From the first line of the entries below to the line with "Donbas (276, 2012)", give each line again exactly.
-- Data shown follows --
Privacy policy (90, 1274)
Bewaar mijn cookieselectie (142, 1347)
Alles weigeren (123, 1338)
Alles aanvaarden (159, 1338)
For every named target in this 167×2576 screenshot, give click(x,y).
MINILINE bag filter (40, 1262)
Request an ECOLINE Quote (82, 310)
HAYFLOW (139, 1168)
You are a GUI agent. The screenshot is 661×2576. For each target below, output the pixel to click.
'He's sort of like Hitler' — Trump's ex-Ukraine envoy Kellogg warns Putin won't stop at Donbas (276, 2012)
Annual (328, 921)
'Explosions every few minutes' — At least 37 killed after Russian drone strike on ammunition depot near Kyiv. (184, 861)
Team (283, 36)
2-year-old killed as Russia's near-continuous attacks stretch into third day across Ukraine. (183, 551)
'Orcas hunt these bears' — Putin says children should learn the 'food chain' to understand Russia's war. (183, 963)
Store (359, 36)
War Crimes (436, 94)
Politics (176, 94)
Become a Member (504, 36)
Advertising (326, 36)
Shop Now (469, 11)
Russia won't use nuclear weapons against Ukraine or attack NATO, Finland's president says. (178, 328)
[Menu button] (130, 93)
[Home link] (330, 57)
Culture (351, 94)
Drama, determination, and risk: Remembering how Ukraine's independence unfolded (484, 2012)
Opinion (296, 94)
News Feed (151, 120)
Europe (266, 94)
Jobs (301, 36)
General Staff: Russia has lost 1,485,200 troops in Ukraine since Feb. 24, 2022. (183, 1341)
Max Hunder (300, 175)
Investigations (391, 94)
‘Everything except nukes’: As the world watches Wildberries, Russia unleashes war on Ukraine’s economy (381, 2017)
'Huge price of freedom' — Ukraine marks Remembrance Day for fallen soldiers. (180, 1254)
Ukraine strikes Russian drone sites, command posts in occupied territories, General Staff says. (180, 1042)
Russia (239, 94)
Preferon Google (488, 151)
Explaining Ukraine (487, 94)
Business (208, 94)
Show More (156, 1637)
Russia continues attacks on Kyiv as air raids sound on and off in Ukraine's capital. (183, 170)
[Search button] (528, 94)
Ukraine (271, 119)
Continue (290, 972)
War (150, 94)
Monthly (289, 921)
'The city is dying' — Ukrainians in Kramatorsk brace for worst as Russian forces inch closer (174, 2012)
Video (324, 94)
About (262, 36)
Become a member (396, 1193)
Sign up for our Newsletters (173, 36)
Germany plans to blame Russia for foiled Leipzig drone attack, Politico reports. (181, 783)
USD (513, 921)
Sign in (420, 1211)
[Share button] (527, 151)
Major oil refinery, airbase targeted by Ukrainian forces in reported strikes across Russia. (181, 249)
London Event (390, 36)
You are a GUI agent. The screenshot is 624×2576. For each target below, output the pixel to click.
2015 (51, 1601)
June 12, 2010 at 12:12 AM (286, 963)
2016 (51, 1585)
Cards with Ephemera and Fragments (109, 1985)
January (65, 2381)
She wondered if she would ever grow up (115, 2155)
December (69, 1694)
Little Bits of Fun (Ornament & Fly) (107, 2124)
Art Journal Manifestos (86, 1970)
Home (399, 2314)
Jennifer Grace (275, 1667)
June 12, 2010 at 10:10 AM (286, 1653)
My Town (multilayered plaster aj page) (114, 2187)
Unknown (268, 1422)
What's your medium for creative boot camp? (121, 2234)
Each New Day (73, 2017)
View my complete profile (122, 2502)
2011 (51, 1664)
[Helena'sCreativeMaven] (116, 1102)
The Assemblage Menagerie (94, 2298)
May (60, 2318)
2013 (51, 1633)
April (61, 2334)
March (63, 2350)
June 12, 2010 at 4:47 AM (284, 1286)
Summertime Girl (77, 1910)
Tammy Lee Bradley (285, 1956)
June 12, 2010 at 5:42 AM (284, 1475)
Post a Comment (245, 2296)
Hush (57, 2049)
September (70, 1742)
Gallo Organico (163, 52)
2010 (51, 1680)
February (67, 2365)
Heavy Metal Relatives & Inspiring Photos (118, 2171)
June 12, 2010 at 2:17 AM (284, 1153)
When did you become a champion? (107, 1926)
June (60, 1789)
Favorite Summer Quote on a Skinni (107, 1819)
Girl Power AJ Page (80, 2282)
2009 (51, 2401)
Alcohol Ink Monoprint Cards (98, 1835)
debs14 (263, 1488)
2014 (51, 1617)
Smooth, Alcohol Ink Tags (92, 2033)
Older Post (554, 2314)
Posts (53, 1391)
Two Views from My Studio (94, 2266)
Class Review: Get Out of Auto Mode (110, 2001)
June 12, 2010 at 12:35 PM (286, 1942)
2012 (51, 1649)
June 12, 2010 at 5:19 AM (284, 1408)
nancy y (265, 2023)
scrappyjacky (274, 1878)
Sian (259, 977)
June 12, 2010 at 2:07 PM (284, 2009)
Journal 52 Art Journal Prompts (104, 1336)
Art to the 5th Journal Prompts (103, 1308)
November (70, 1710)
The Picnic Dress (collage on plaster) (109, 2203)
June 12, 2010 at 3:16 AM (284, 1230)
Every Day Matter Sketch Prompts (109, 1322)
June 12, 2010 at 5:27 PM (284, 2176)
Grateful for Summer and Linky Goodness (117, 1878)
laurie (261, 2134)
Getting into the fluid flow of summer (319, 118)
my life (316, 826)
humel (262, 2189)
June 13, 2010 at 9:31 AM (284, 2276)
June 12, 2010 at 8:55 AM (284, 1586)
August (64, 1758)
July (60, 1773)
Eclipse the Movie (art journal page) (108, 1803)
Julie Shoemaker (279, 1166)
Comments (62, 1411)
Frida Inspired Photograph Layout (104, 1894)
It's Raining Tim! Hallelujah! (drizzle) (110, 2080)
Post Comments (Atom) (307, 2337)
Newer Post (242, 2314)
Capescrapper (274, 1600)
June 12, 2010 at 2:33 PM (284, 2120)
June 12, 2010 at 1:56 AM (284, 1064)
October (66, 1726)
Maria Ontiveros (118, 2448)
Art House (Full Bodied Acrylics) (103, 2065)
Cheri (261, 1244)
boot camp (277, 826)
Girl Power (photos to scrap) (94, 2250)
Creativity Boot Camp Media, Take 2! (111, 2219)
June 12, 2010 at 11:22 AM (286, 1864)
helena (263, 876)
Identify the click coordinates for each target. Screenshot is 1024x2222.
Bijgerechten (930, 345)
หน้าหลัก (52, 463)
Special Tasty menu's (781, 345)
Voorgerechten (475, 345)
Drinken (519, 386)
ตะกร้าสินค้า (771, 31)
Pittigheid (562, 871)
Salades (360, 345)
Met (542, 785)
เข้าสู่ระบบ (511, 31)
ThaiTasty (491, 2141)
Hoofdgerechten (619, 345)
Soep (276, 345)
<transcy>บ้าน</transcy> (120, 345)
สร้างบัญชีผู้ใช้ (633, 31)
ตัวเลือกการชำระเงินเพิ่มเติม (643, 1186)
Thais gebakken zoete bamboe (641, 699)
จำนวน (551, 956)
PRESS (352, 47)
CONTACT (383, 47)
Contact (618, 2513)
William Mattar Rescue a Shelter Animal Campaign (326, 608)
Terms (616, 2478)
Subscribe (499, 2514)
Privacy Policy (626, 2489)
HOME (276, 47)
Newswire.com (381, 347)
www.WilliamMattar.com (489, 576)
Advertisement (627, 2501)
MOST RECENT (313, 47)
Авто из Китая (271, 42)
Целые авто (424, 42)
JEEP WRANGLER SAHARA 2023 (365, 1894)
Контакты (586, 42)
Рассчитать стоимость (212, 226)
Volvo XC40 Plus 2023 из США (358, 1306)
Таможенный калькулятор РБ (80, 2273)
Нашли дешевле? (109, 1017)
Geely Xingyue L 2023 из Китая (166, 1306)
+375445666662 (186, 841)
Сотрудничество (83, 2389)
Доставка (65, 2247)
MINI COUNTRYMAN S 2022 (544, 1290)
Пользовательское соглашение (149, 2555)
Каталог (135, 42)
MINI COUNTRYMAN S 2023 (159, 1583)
-- Data shown concluded --
• Result for this exercise:
Privacy policy (90, 1274)
Bewaar mijn cookieselectie (142, 1347)
Alles weigeren (123, 1338)
Alles aanvaarden (159, 1338)
For every named target in this 167×2576 screenshot, give click(x,y).
MINILINE bag filter (40, 1262)
Request an ECOLINE Quote (82, 310)
HAYFLOW (139, 1168)
You are a GUI agent. The screenshot is 661×2576. For each target below, output the pixel to click.
'He's sort of like Hitler' — Trump's ex-Ukraine envoy Kellogg warns Putin won't stop at Donbas (276, 2012)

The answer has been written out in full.